Jackson, Nicole D.; Gunda, Thushara

The global energy system is undergoing significant changes, including a shift in energy generating technologies to more renewable energy sources. However, the dependence of renewable energy sources on local environmental conditions could also increase disruptions in service through exposures to compound, extreme weather events. By fusing three diverse datasets (operations and maintenance tickets, weather data, and production data), this analysis presents a novel methodology to identify and evaluate performance impacts arising from extreme weather events across diverse geographical regions. Text analysis of maintenance tickets identified snow, hurricanes, and storms as the leading extreme weather events affecting photovoltaic plants in the United States.
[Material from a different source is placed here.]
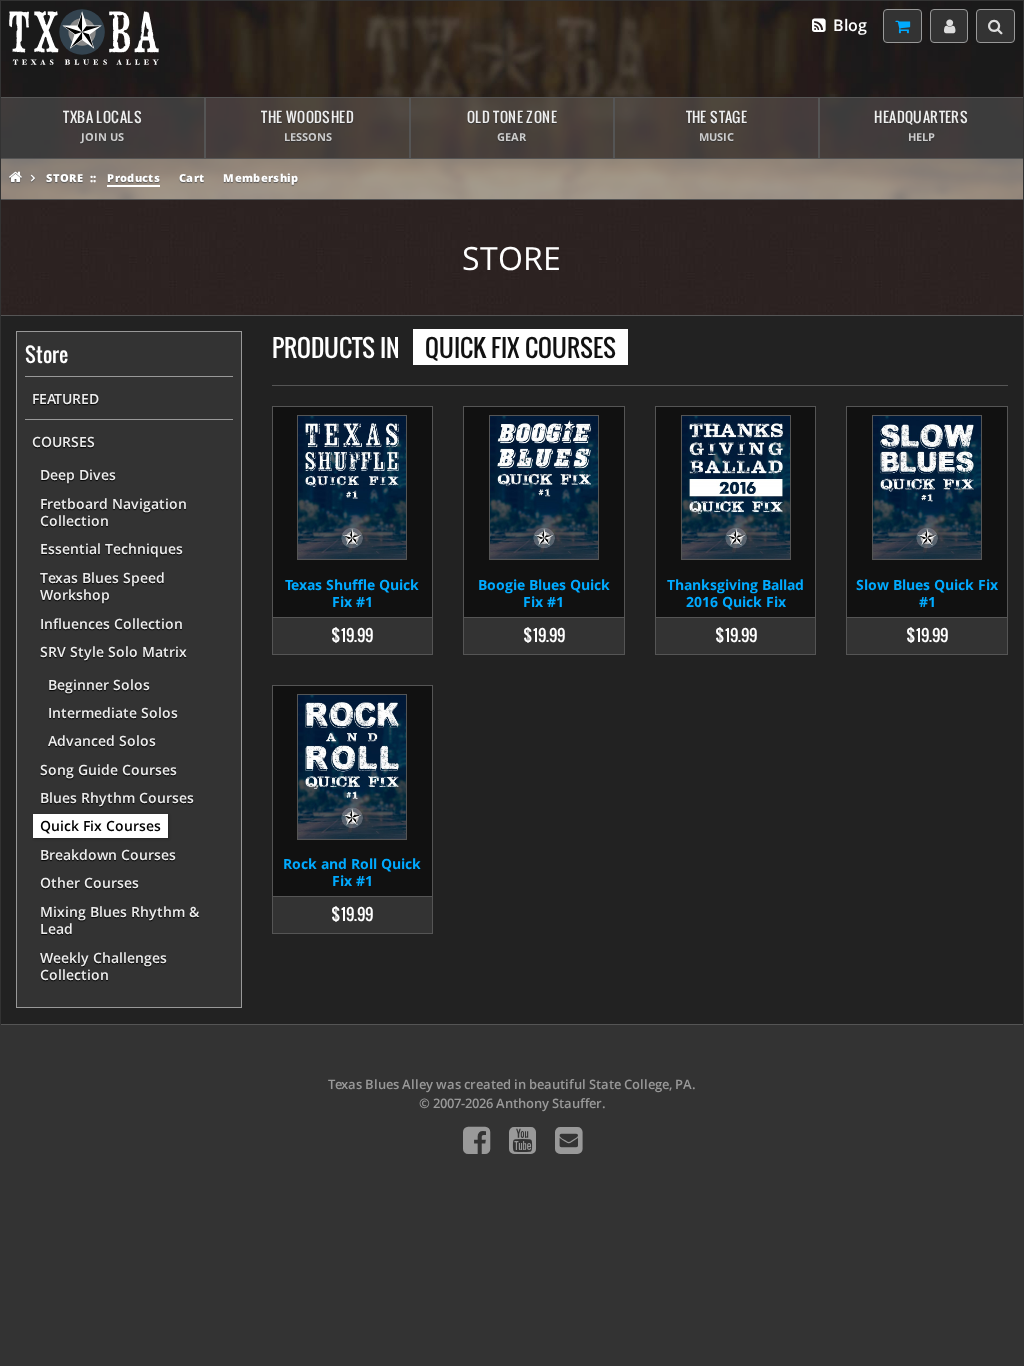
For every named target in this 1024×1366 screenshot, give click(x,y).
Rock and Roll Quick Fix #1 (352, 872)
Statistical techniques and machine learning were then implemented to identify the magnitude and variability of these extreme weather impacts on site performance. Impacts varied between event and non-event days, with snow events causing the greatest reductions in performance (54.5%), followed by hurricanes (12.6%) and storms (1.1%). Machine learning analysis identified key features in determining if a day is categorized as low performing, such as low irradiance, geographic location, weather features, and site size. This analysis improves our understanding of compound, extreme weather event impacts on photovoltaic systems. These insights can inform planning activities, especially as renewable energy continues to expand into new geographic and climatic regions around the world.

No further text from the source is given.